Head teachers in Italy already bracing for the looming school year under COVID-19 protocols are now demanding they not be held legally responsible for any infections in their establishments.
School authorities have expressed concern over the start of the academic year on Sept. 14, especially after a recent uptick in cases of infection in young people.
"It is unthinkable that a head teacher could be blamed over a case of infection... where the health protocol has been fully applied," Antonello Giannelli, president of the National Association of Head Teachers, told AGI Italian news wire on Monday.
The group wants the government to specify in an upcoming decree that head teachers cannot be held liable if they follow required directives when students or teachers are nevertheless found to be infected.
According to new protocols, each school must have a room where suspected cases can be immediately isolated, but the head teacher does not have the power to decide whether or not to close the school. That decision falls to local authorities.
Under new security protocols, all schools must ensure a distance of at least 1 meter (about 3 feet) between pupils.

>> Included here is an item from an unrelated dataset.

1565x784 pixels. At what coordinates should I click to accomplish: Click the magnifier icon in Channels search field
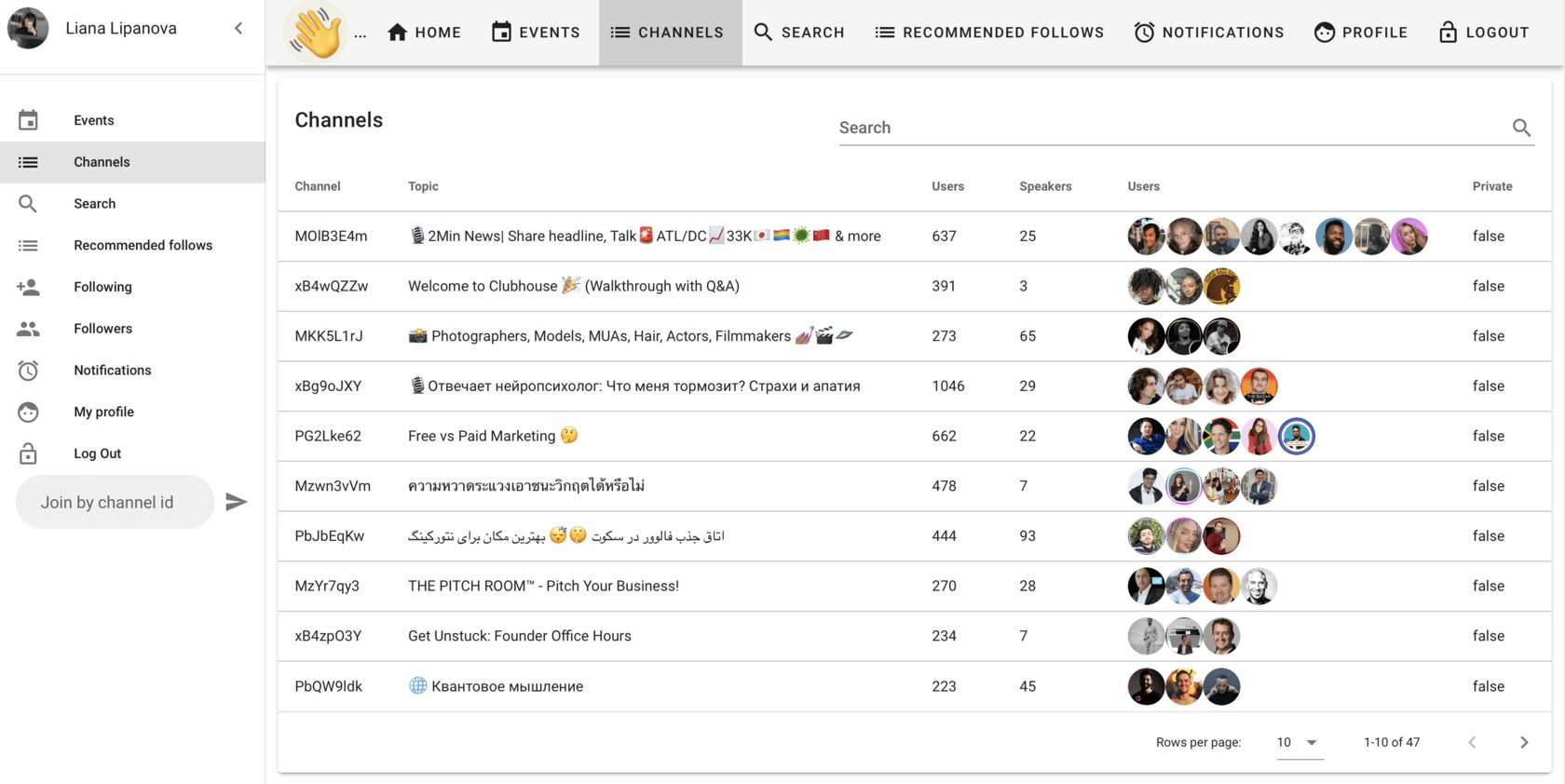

But schools are still awaiting the arrival of over 2 million single-seat desks nationwide that will help to ensure proper distances and avoid the need for students to wear masks during lessons.
Some schools may not receive their desk deliveries before October.
On Sunday, Italy suspended its discos and ordered the mandatory wearing of masks from 6 p.m. (1600 GMT) to 6 a.m. to clamp down on the spread of infection among young people, less than a month before the restart of school.
Many of the recent micro-clusters of infections seen in Italy have been due to young holidaymakers returning from more at-risk countries such as Greece, Spain and Malta.
Italy, which closed its schools in March, has recorded over 254,000 cases of COVID-19 and more than 35,000 deaths.